Tenants rights group says next Hamilton city council needs to do more to stop renovictions
Global News
ACORN Hamilton said the next city council needs to take stronger action to stop landlords from 'renovicting' tenants amid an increasingly expensive rental market.
An advocacy group for tenants says the next city council needs to take serious action to stop renovictions in Hamilton.
During a walking tour through the lower city on Thursday, members of ACORN Hamilton and other residents shared their stories about being displaced from their apartments or being pressured to move by landlords who are looking to renovate a property and raise the rent for incoming tenants.
John Vermeire lived in an apartment on Barton Street East for over two years and said he never missed a rent payment, but when new owners took over the building, they began to try and get him and 13 other tenants to move out.
“They were calling me every two, three days. ‘Are you moving yet? You found a place yet? Can you move out?’ No, I’m not going to move.'”

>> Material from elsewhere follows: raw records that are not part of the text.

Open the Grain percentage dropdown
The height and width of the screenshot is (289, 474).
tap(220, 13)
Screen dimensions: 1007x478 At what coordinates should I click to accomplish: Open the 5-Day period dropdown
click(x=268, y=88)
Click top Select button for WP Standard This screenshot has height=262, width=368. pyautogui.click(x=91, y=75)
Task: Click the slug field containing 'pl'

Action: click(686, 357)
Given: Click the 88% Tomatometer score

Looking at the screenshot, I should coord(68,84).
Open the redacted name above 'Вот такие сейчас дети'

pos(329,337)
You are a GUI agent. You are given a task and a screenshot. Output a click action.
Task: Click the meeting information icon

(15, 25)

He said they ended up buying him and all of the other tenants out of the building at the beginning of the year, and it took him nine months before he was able to find another place in Hamilton he could afford.

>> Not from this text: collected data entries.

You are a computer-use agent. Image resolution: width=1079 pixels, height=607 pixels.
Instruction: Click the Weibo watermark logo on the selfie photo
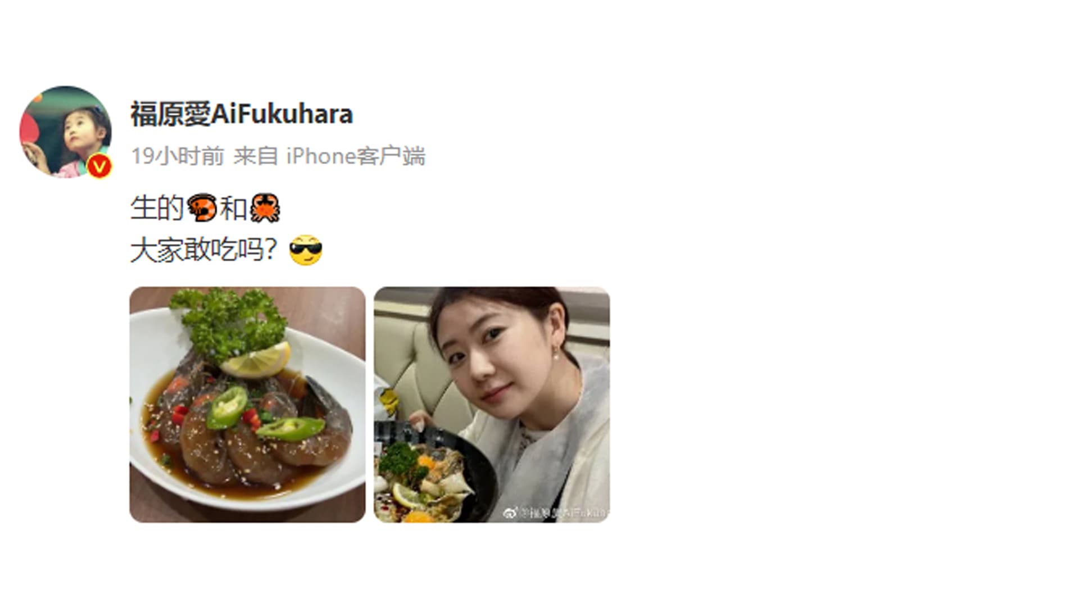pos(510,513)
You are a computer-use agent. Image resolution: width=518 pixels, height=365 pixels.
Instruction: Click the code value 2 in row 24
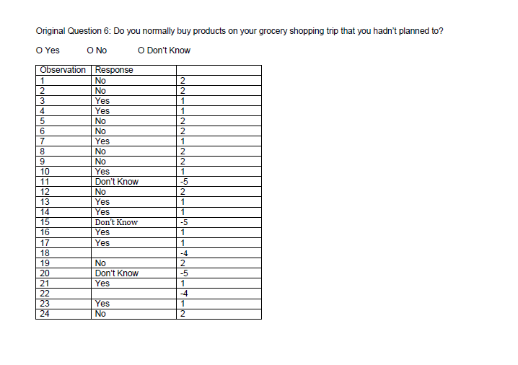(219, 314)
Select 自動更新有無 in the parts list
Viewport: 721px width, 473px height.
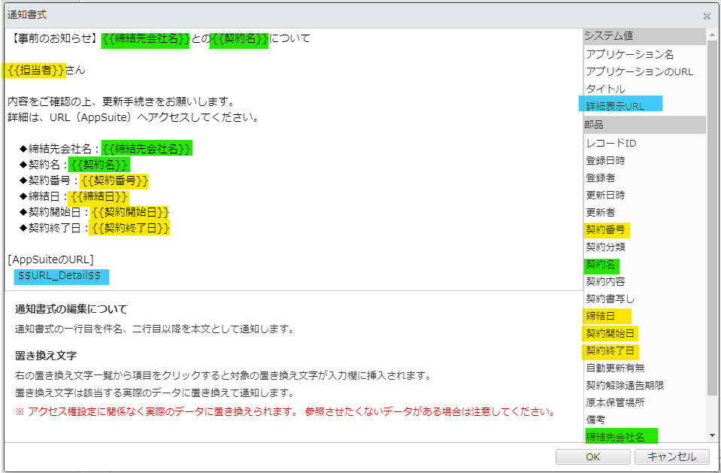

ACORN member Elizabeth Ellis had a similar story about being renovicted from her Sherman Avenue apartment in 2019.
She said the property owners kept “badgering” her and the other tenants until they ended up being bought out and since then, she said the apartments have been unoccupied.
“The thing is, I could understand, ‘Okay, you renovicted me. Okay, fine. I can deal with that.’ But what I can’t deal with is them profiting off having nobody live here. We’re in a housing crisis and nobody’s still living here. There’s people on the street.”